_EXERCISE INSTRUCTIONS_
Output only the lines below that start at the line containing "[ユーチューブ] (313, 895)" and end at the line containing "ホーム (105, 285)", with both ends kept.

##### ENTRIES SUPPLIED

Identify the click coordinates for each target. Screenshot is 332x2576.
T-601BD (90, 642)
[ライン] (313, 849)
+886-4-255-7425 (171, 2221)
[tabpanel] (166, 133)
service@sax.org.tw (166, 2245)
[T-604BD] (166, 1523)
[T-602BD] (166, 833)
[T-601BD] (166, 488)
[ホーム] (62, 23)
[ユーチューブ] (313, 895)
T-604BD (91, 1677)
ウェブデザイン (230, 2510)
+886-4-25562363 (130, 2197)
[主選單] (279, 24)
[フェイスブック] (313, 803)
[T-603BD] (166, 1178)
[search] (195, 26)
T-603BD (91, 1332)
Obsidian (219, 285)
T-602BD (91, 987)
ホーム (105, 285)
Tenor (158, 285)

##########

_REPLY TO THE EXERCISE_
[ユーチューブ] (313, 895)
T-604BD (91, 1677)
ウェブデザイン (230, 2510)
+886-4-25562363 (130, 2197)
[主選單] (279, 24)
[フェイスブック] (313, 803)
[T-603BD] (166, 1178)
[search] (195, 26)
T-603BD (91, 1332)
Obsidian (219, 285)
T-602BD (91, 987)
ホーム (105, 285)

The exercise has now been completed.